Methionine restriction breaks obligatory coupling of cell proliferation and death by an oncogene src in drosophila

Hiroshi Nishida, Morihiro Okada, Lynna Yang, Tomomi Takano, Sho Tabata, Tomoyoshi Soga, Diana M. Ho, Jongkyeong Chung, Yasuhiro Minami, Sa Kan Yoo

Research output: Contribution to journalArticlepeer-review

Abstract

Oncogenes often promote cell death as well as proliferation. How oncogenes drive these diametrically opposed phenomena remains to be solved. A key question is whether cell death occurs as a response to aberrant proliferation signals or through a proliferation-independent mechanism. Here, we reveal that Src, the first identified oncogene, simultaneously drives cell proliferation and death in an obligatorily coupled manner through parallel MAPK pathways. The two MAPK pathways diverge from a lynchpin protein Slpr. A MAPK p38 drives proliferation whereas another MAPK JNK drives apoptosis independently of proliferation signals. Src-p38induced proliferation is regulated by methionine-mediated Tor signaling. Reduction of dietary methionine uncouples the obligatory coupling of cell proliferation and death, suppressing tumorigenesis and tumor-induced lethality. Our findings provide an insight into how cells evolved to have a fail-safe mechanism that thwarts tumorigenesis by the oncogene Src.
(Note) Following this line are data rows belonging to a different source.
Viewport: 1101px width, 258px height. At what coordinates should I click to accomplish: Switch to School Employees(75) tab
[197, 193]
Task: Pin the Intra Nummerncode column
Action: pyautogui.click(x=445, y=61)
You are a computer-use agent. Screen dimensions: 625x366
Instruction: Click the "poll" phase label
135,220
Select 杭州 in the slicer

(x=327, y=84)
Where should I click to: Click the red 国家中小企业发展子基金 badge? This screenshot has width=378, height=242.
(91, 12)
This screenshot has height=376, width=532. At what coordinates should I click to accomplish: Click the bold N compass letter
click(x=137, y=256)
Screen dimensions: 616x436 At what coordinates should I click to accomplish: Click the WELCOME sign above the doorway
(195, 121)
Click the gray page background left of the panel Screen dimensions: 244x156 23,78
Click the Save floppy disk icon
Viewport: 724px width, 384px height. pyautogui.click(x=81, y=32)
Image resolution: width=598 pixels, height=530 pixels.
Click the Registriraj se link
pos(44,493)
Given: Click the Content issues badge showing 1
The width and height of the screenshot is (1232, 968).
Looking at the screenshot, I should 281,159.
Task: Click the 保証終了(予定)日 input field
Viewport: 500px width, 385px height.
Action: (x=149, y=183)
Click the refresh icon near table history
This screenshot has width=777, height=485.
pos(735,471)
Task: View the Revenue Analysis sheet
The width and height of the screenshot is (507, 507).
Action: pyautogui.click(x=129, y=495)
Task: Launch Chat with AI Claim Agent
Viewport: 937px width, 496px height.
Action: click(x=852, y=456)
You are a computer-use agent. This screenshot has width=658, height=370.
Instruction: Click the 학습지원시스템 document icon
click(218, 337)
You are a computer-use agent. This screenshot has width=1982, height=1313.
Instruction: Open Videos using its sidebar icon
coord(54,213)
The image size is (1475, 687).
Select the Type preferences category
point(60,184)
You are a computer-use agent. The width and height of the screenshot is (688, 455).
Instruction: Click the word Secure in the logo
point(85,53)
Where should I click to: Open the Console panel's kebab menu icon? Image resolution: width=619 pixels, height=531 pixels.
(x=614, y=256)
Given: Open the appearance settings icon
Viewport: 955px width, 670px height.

We also exemplify a diet-based approach to circumvent oncogenesis by exploiting the fail-safe mechanism.

Original languageEnglish
Article numbere59809
JournaleLife
Volume10
DOIs
Publication statusPublished - 2021

ASJC Scopus subject areas

  • Neuroscience(all)
  • Biochemistry, Genetics and Molecular Biology(all)
  • Immunology and Microbiology(all)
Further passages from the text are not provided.